I have ordered that all red tape be cut. Our assistance will be given the highest priority. The Department of Agriculture is already providing emergency food at food stations such as we visited. They've been set up by the Red Cross and the help of other local agencies. Troops from Fort Polk have called into action to prevent starvation and to protect life and property. The Small Business Administration, under the direction of Gene Foley, will tomorrow morning begin processing the first long-term loans in New Orleans. The Corps of Engineers is at work tonight, opening levees and dikes and removing debris. But we're ready to do much more. Within the hour, Governor McKeithen asked us to declare Louisiana a disaster area. We will so declare it tonight. At that moment, I will immediately order the following:
One, we will allocate the funds necessary to rebuild the streets, highways and bridges. We will repair essential facilities such as public buildings, docks, hospitals and schools. Two, we will distribute through the Red Cross the medicine and the food necessary to carry the victims through the emergency period. Three, we will provide temporary housing and emergency shelter. Four, we will supply federal equipment for construction, repair and clearing. Five, we will assist veterans to retain their homes by a temporary suspension of V.A. mortgage payments.

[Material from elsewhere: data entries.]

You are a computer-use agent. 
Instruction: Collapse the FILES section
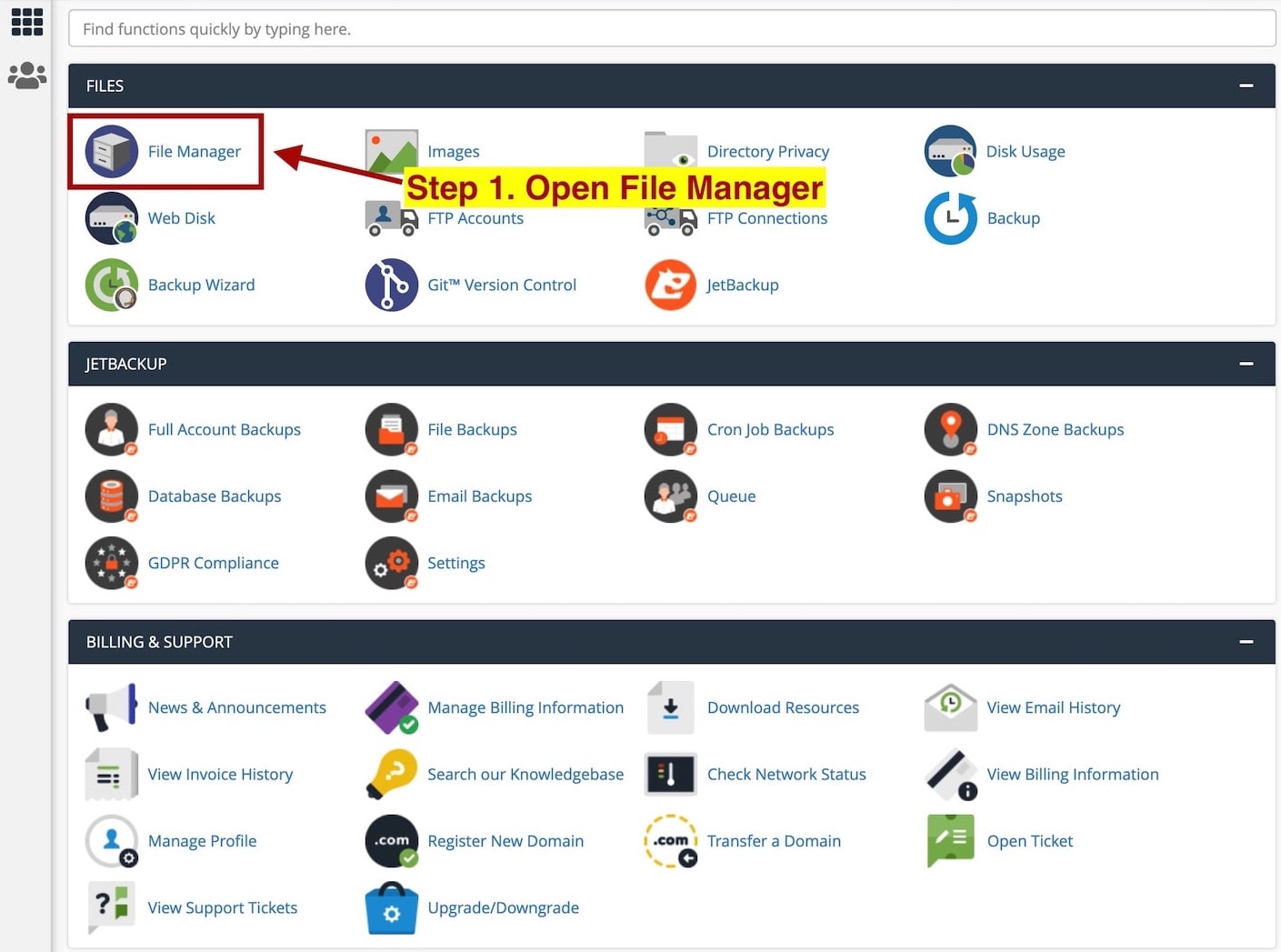click(1246, 85)
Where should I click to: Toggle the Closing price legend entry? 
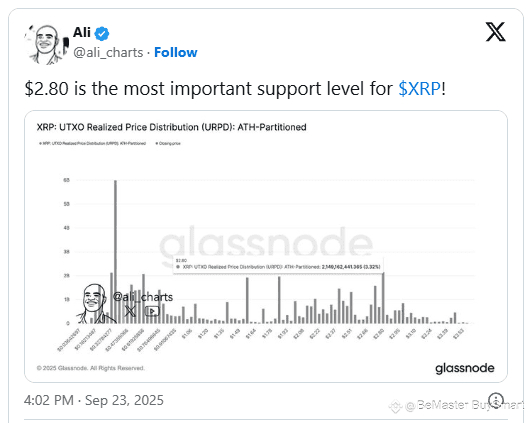(168, 143)
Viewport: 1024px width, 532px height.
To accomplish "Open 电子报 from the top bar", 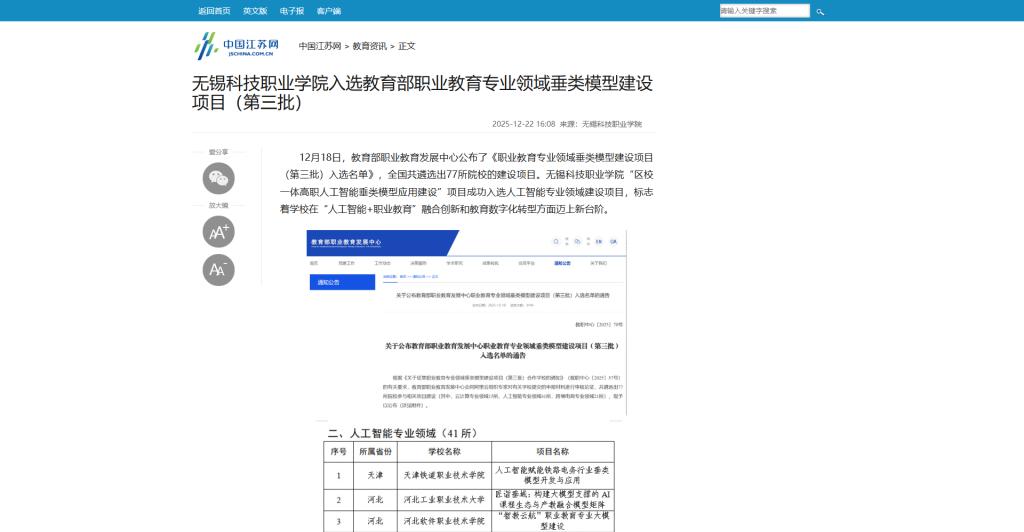I will [x=292, y=11].
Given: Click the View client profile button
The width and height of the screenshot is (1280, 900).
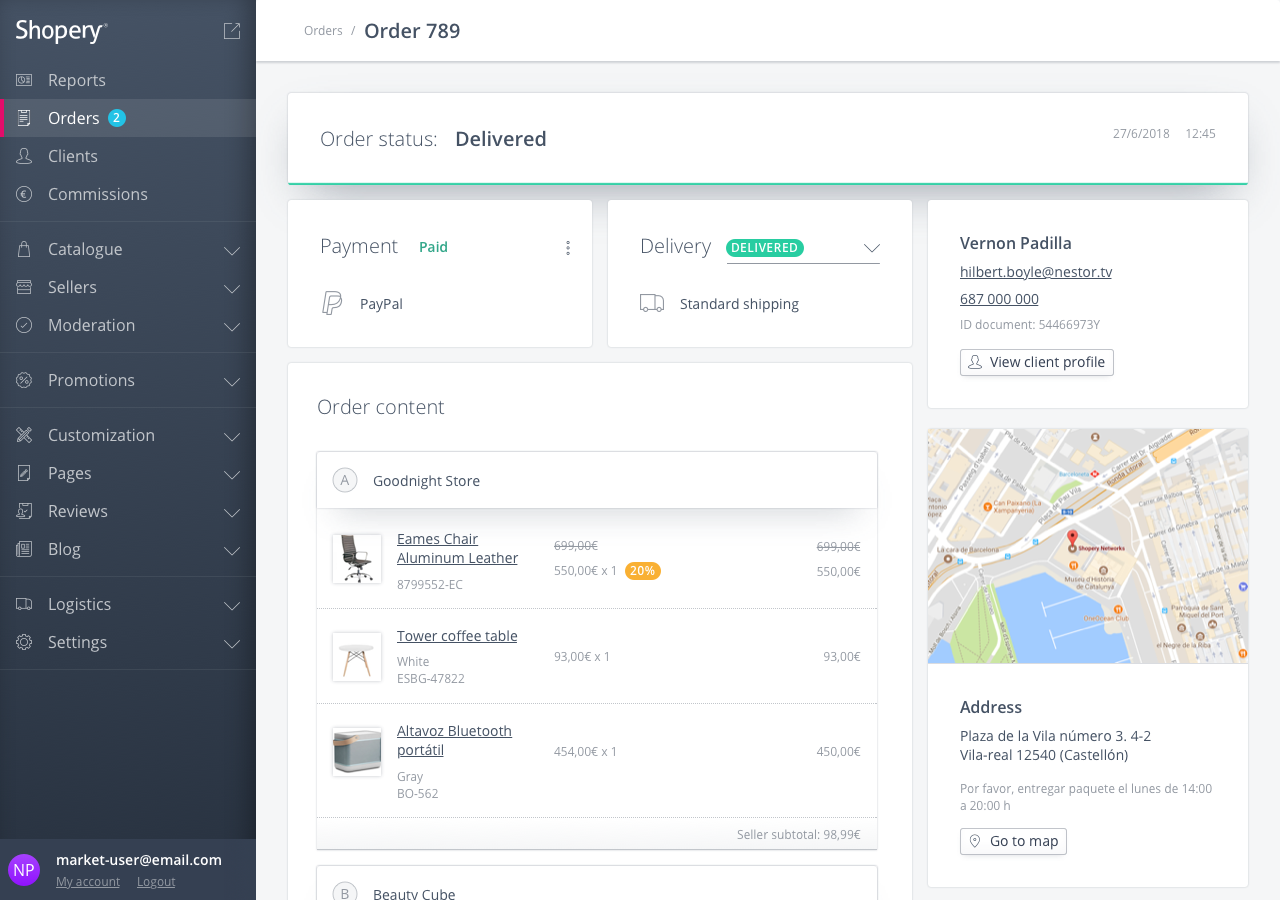Looking at the screenshot, I should [x=1036, y=362].
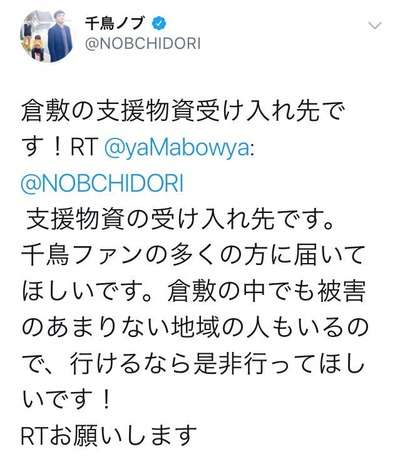The image size is (400, 456).
Task: Click the line のあまりない地域の人もいるの
Action: 194,328
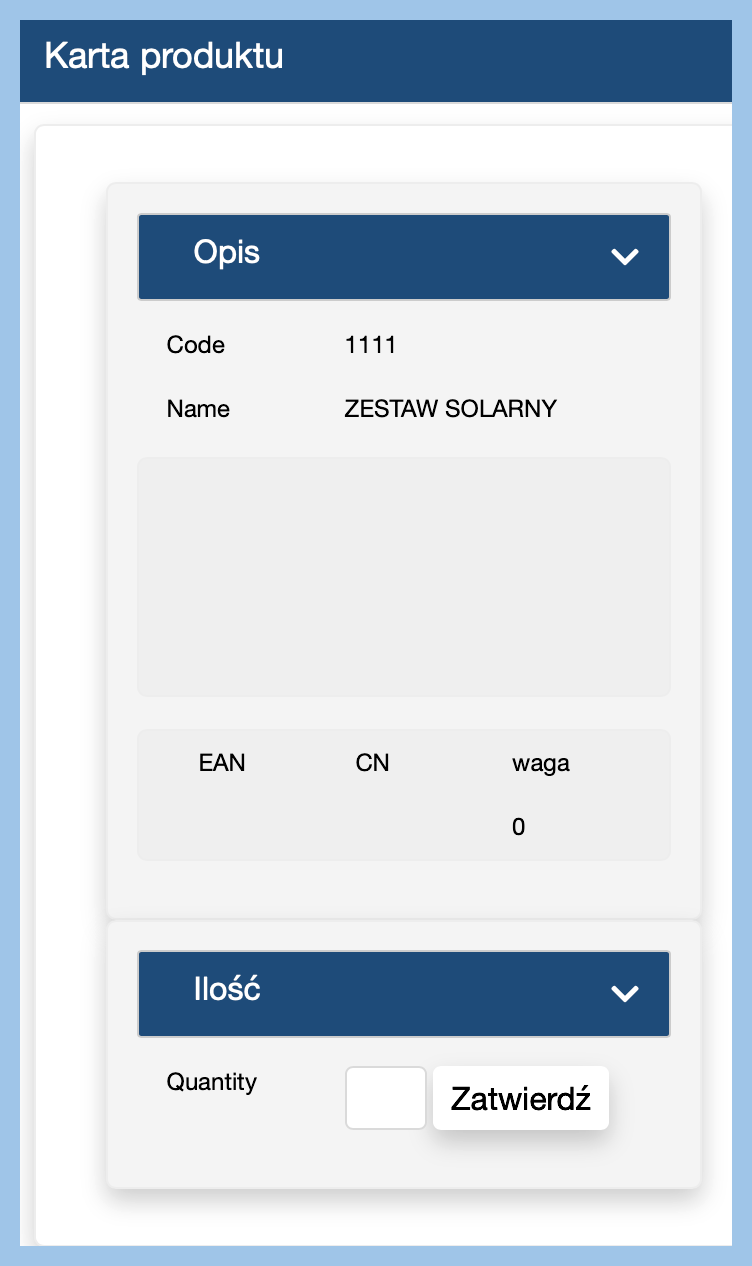Collapse the Ilość section chevron
This screenshot has width=752, height=1266.
tap(625, 993)
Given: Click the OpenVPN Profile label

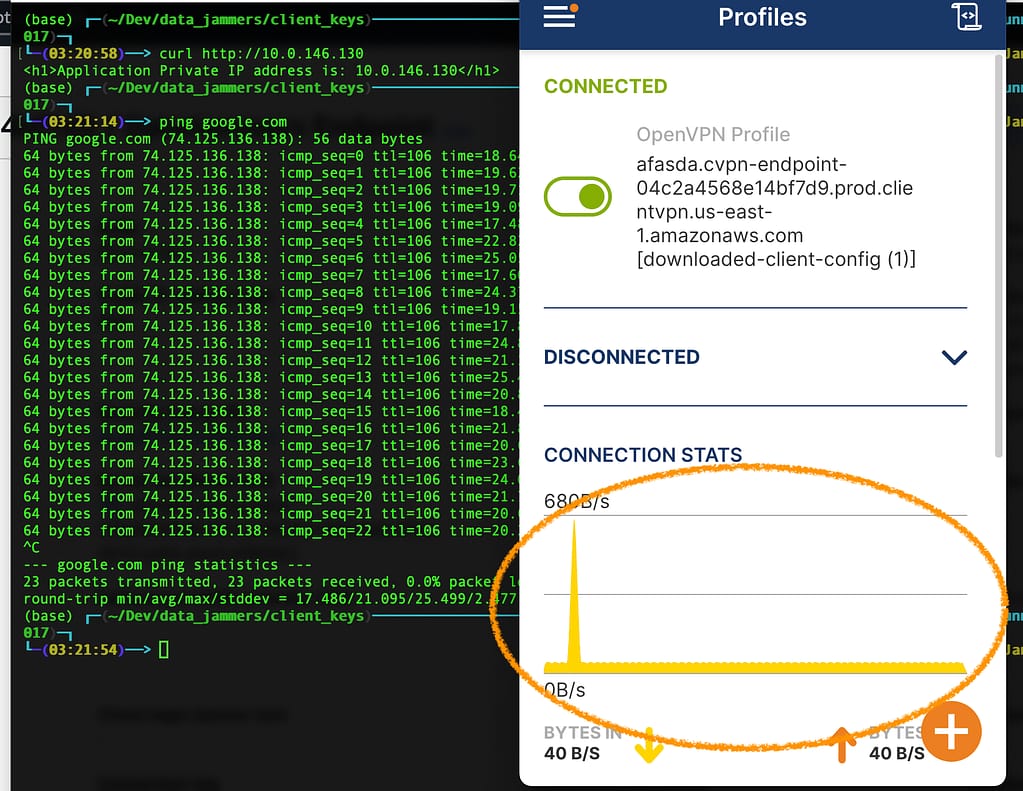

I congratulate Louisiana's local and state officials, particularly the Mayor of the city of New Orleans for their heroism and their devotion to duty. I want to pay tribute to the compassion and the around-the-clock concern of the entire Louisiana Congressional Delegation. Within two hours after they notified me that we should come visit this area, our plane was taking off the runway at Andrews.
This nation grieves for its neighbors in Louisiana, but this state will build its way out of its sorrow. And the national government will be at Louisiana's side to help it every step of the way in every way that we can.